Nur zwölf Fahrern ist jemals das Sanremo-Ronde-Roubaix-Karrieretriple gelungen, zuletzt dem Niederländer Mathieu van der Poel - der Weltmeister ist diesmal der Topfavorit, könnte seinen dritten Sieg nach 2020 und 2022 einfahren.

Für Degenkolb waren bei insgesamt zwölf Starts in Flandern zwei siebte Plätze auf dem Höhepunkt seines Schaffens (2015, 2017) das Höchste der Gefühle. Und doch wird der Geraer, am Mittwoch bei der Generalprobe "Quer durch Flandern" immerhin 20., mit der Aussicht auf das Ronde-Hochgefühl hochmotiviert in Antwerpen an den Start gehen.

Die Ronde "ist einzigartig"

Doch was macht den Reiz der Ronde eigentlich aus? Schließlich fehlt ihr die mediterrane Traumkulisse Sanremos ebenso wie die höllischen Roubaix-Momente. Es ist vielmehr das Gesamtkunstwerk, welches das Rennen abbildet, die Verdichtung jeglicher Radsportkultur auf die diesmal 270,8 km nach Oudenaarde.
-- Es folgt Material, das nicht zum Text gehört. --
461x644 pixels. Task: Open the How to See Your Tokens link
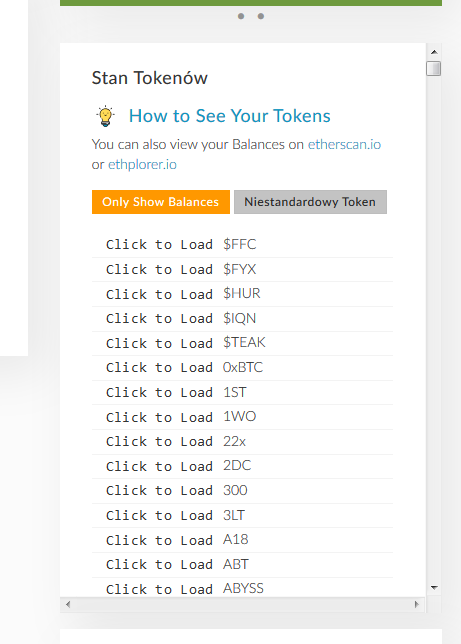click(x=230, y=116)
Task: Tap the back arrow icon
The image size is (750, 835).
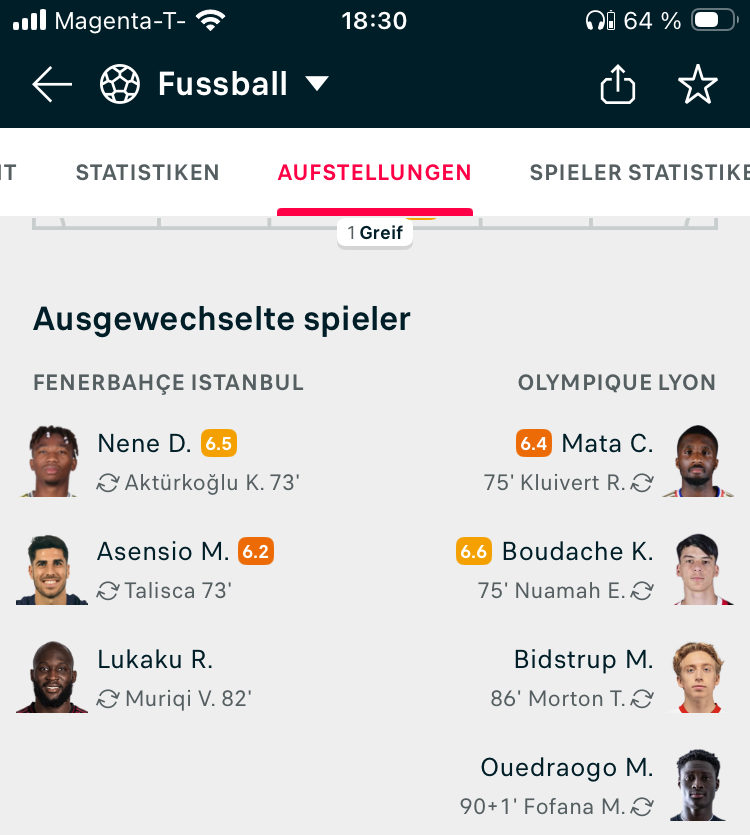Action: click(52, 84)
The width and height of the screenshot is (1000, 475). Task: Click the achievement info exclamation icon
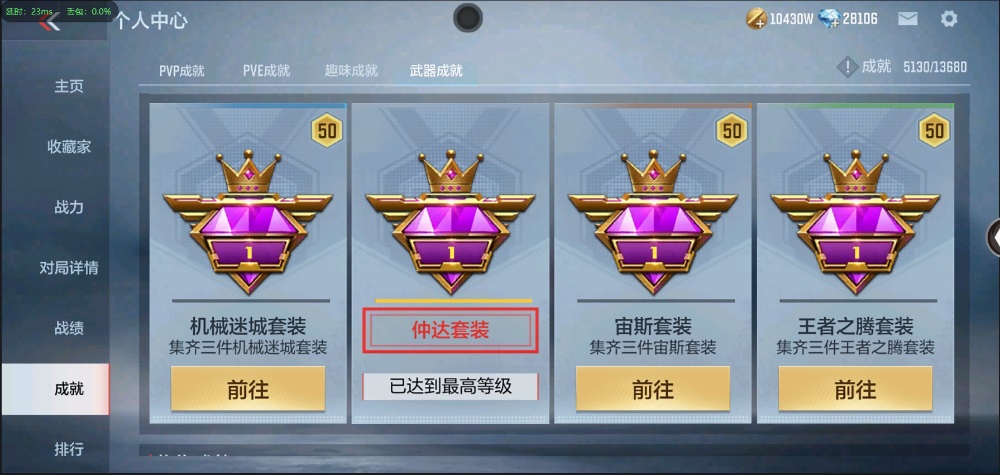[x=847, y=67]
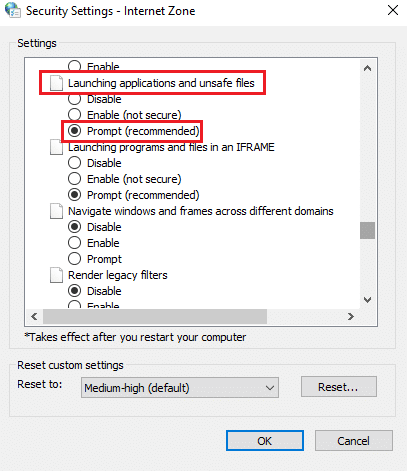The width and height of the screenshot is (407, 471).
Task: Click page icon beside Launching applications and unsafe files
Action: click(56, 83)
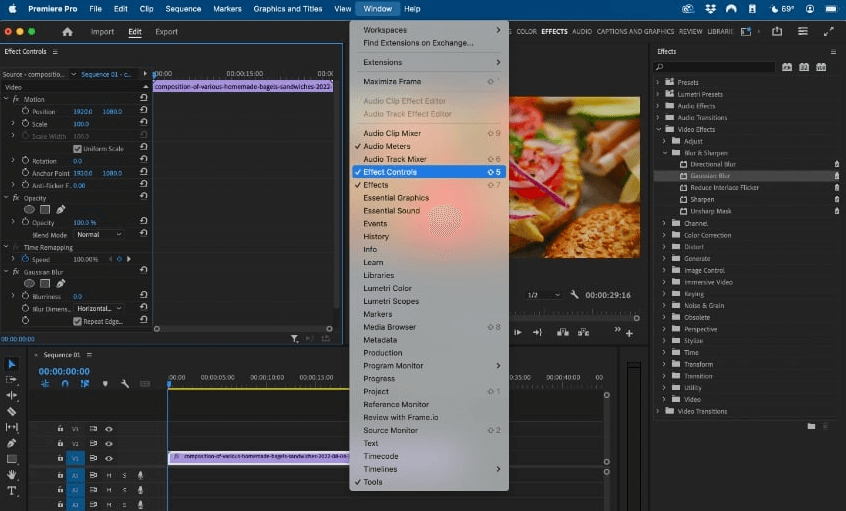Open the Essential Graphics window menu entry
This screenshot has height=511, width=846.
[395, 198]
Die Zigtausenden Belgier, welche die neuralgischen Steigungen, hier Hellingen genannt, den Oude Kwaremont, den Paterberg belagern, das Leben und den Radsport feiern. "Das ist einzigartig", sagt der Kölner Nils Politt, der in seinem Spitzen-Frühjahr 2019 Platz fünf in Flandern und Platz zwei beim folgenden Monument Paris-Roubaix belegte - der heutige UAE-Profi zeigte sich am Mittwoch als Generalproben-Zwölfter in starker Form.

Die Ronde ist also einzigartig, sie ist aber auch gefährlich, die Abfahrten auf den schmalen Straßen tückisch - der schlimme Sturz van Aerts bei Quer durch Flandern, bei dem er sich eine unschöne Vielzahl an Knochen brach, ist eine akute Warnung.

Die Schönheit der Ronde mindert die Gefahr nicht, für manche macht sie gar ihren Reiz aus. Wobei: In der Regel siegt der beste, nicht der leichtsinnigste Fahrer. Bester, das waren nur zwei Deutsche: Rudi Altig 1964, Steffen Wesemann 2004 - danach schaffte es kein Deutscher mehr unter die besten drei.

Der Beziehungsstatus zur Ronde, das gilt auch für "Dege" - aus deutscher Sicht ist er kompliziert.